Magie’s alternative rules, often called the “prosperity” or anti-monopoly ruleset, flipped the game’s goal entirely: instead of trying to bankrupt your opponents, the land portion of rents are paid to the middle of the board to a "Prosperity Land Rent Fund of the Public Treasury." Property owners still get rent for their houses and hotels. As that fund grows, it’s used to buy back railroads and utilities from players, gradually converting them into publicly owned assets and eliminating monopolies altogether. Taxes are largely replaced by this system, and wealth begins to circulate rather than concentrate. The game ends not with a single winner, but when the poorest player has doubled their starting money — a signal that prosperity has been achieved for everyone. Instead of a free-for-all, where people wind up flipping the table over, it becomes a collective enterprise.

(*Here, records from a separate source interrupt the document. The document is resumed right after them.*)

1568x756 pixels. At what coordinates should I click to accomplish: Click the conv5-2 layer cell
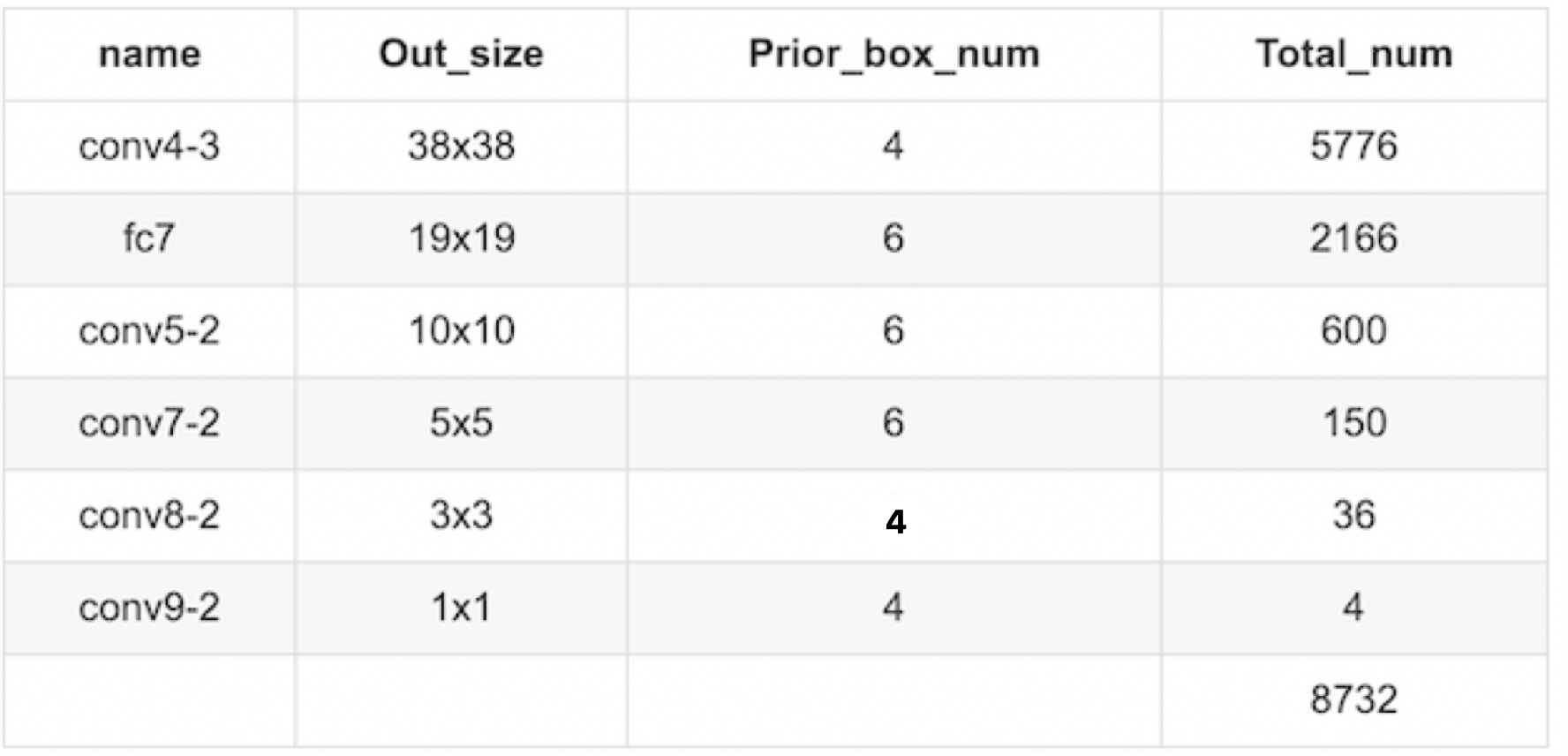coord(149,331)
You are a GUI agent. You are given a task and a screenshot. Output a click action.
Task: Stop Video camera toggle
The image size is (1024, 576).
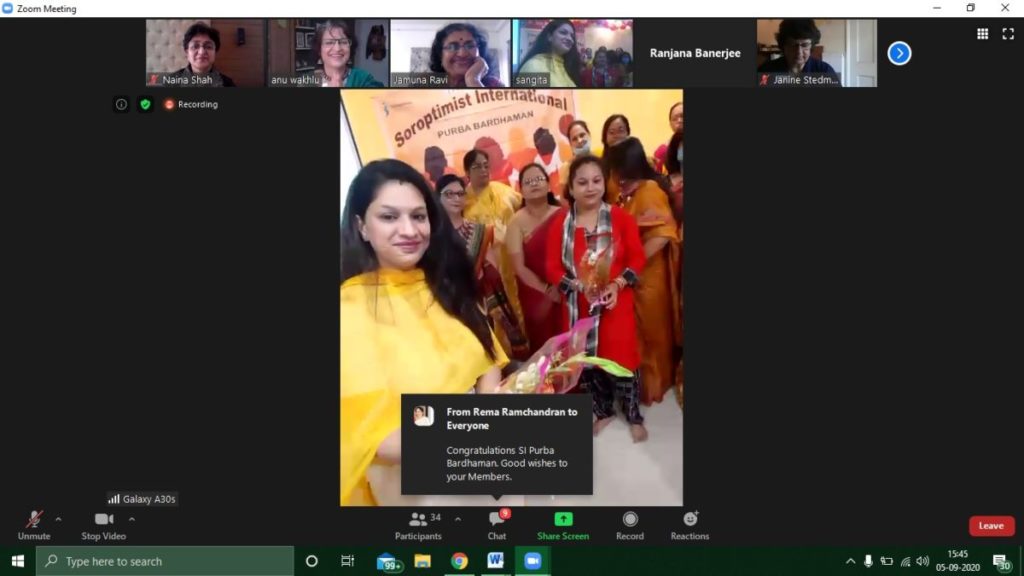coord(104,525)
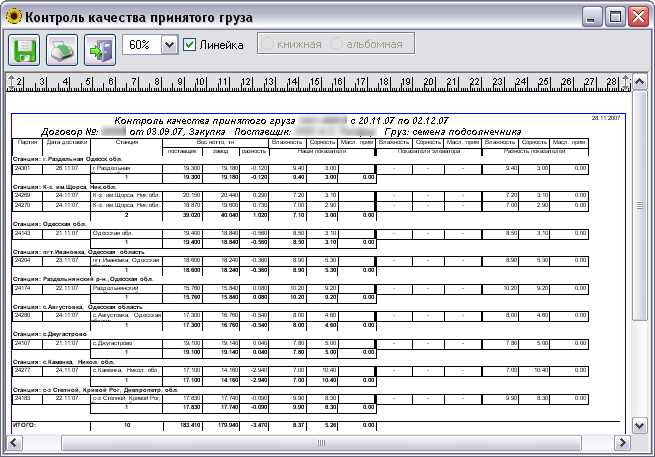Click the green floppy disk save icon
The image size is (655, 457).
click(x=23, y=48)
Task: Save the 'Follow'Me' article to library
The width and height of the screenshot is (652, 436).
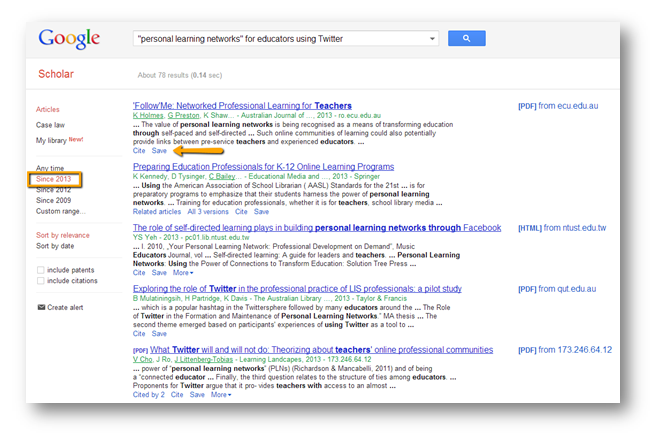Action: coord(159,150)
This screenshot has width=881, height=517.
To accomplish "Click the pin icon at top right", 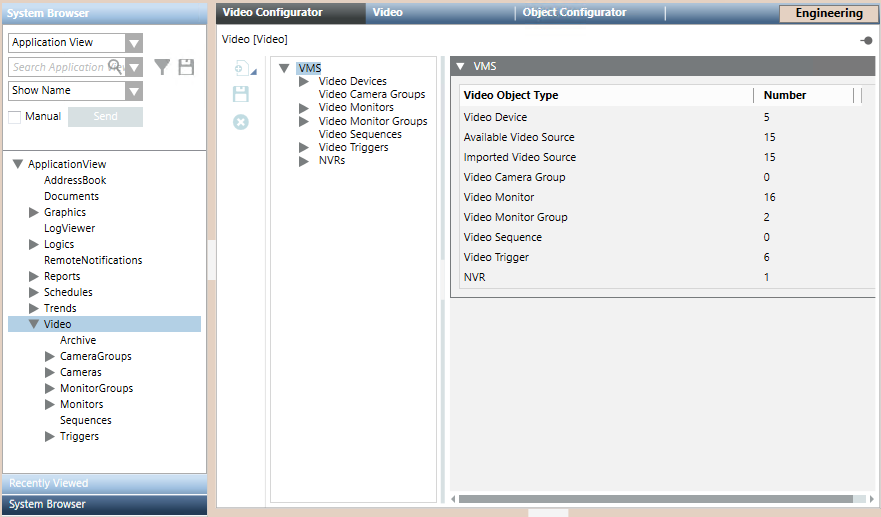I will coord(865,40).
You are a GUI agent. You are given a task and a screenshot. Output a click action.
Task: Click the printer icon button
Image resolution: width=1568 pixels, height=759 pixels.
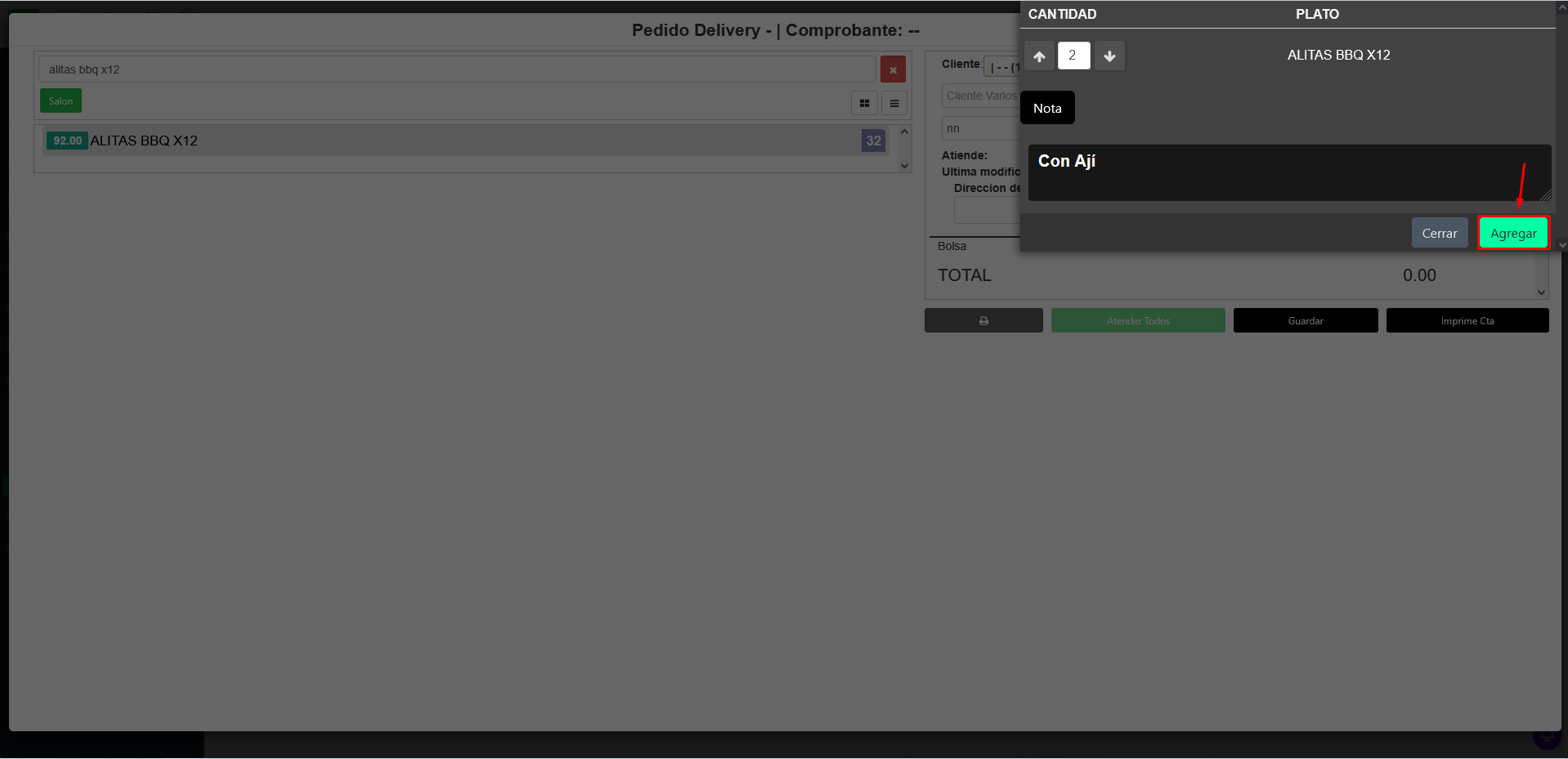coord(983,320)
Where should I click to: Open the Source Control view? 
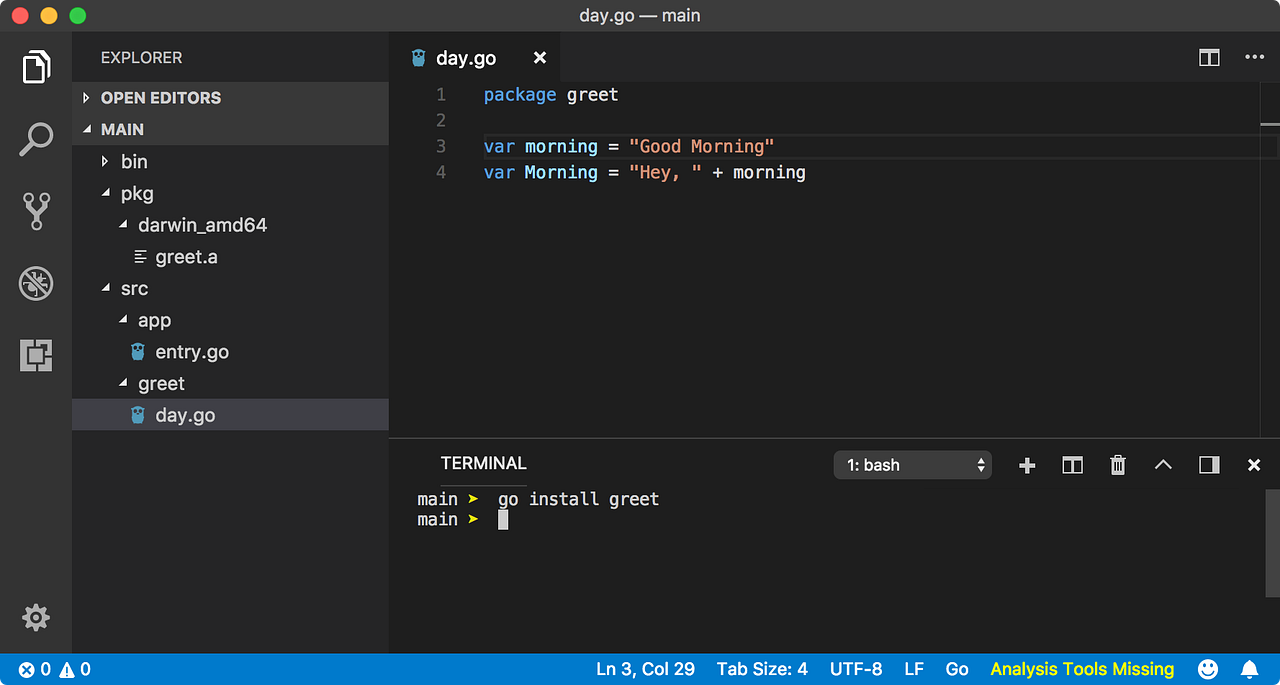(36, 212)
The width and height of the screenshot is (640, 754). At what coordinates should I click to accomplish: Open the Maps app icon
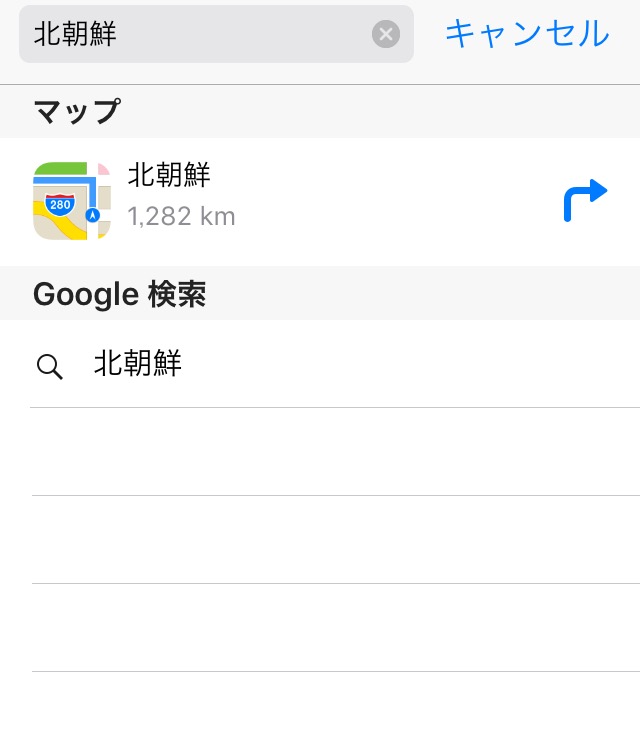tap(72, 201)
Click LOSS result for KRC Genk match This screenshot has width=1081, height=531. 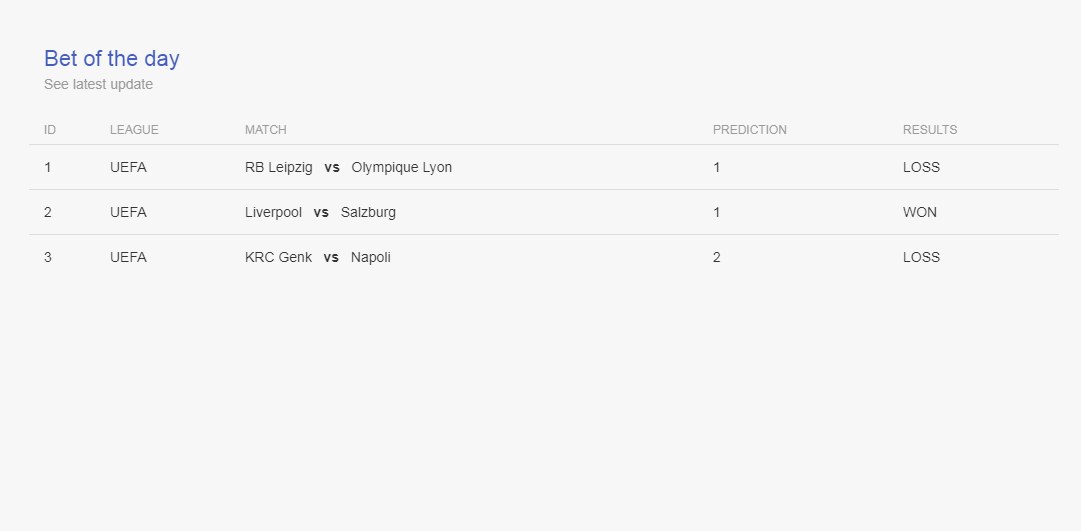tap(921, 257)
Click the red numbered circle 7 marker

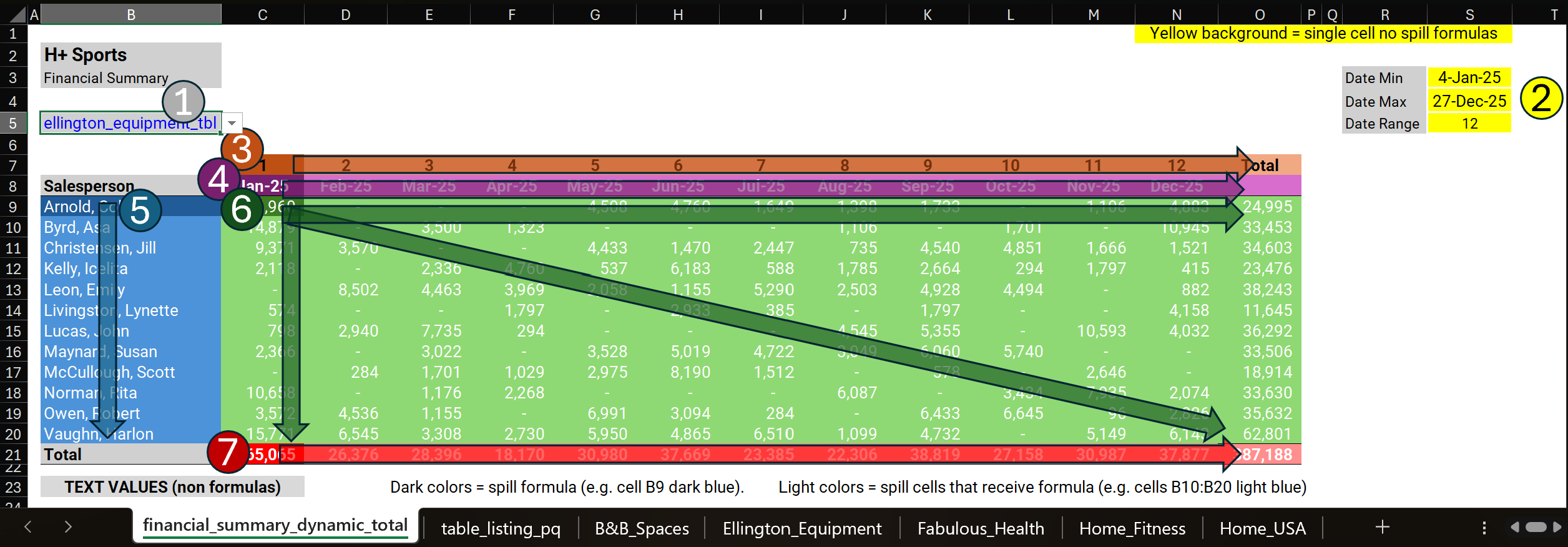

Magie went on to develop more games later in life: in Bargain Day, players compete as shoppers in a department store; and in the abstract strategy game King’s Men, players aim to line up their tokens in formation to claim dominion. As for Darrow, he remained a one-hit wonder — sort of.

Hasbro eventually acquired the rights to Monopoly in 1991, when the company purchased Tonka Corporation, which owned Parker Brothers at the time. Hasbro’s official history still positions Charles Darrow as Monopoly’s creator while acknowledging Magie as an early influence whose Landlord’s Game helped inspire it. In a statement provided to Polygon for this story, Magie is acknowledged as “one of the pioneers of land-grabbing games” while maintaining Darrow as Monopoly’s designer.

“Based on the streets of Atlantic City, New Jersey, Darrow’s prototype used materials from around his home,” the statement reads. “He used a piece of oilcloth that had been a table covering for the game’s board, cut the houses and hotels out of scraps of wooden molding, and typed the deeds and cards. The early mover tokens were actually charms from his niece’s charm bracelet.”

landlords game box art Official box art for The Landlord's GameImage: Parker Brothers

Magie created The Landlord’s Game to demonstrate the juxtaposition between radically different economic systems. Only by experiencing both does it truly serve its intended purpose. On one side, we see laissez-faire capitalism where private ownership leads to a concentration of wealth that siphons resources from the masses. The other reflects the idea that land, and its financial value, should be owned collectively by the public. Otherwise, we eventually see it acquired and monetized in the hands of a few — all for the sake of capital gains at the expense of others.

Magie’s earnest hope was that players might see the inherent value in a more balanced distribution of wealth. More than a century later, her concerns feel more prescient than ever. She designed The Landlord’s Game to warn players about the dangers of unchecked wealth. Monopoly turned that warning into the goal. What if the other ruleset had won out instead? What might that world look like?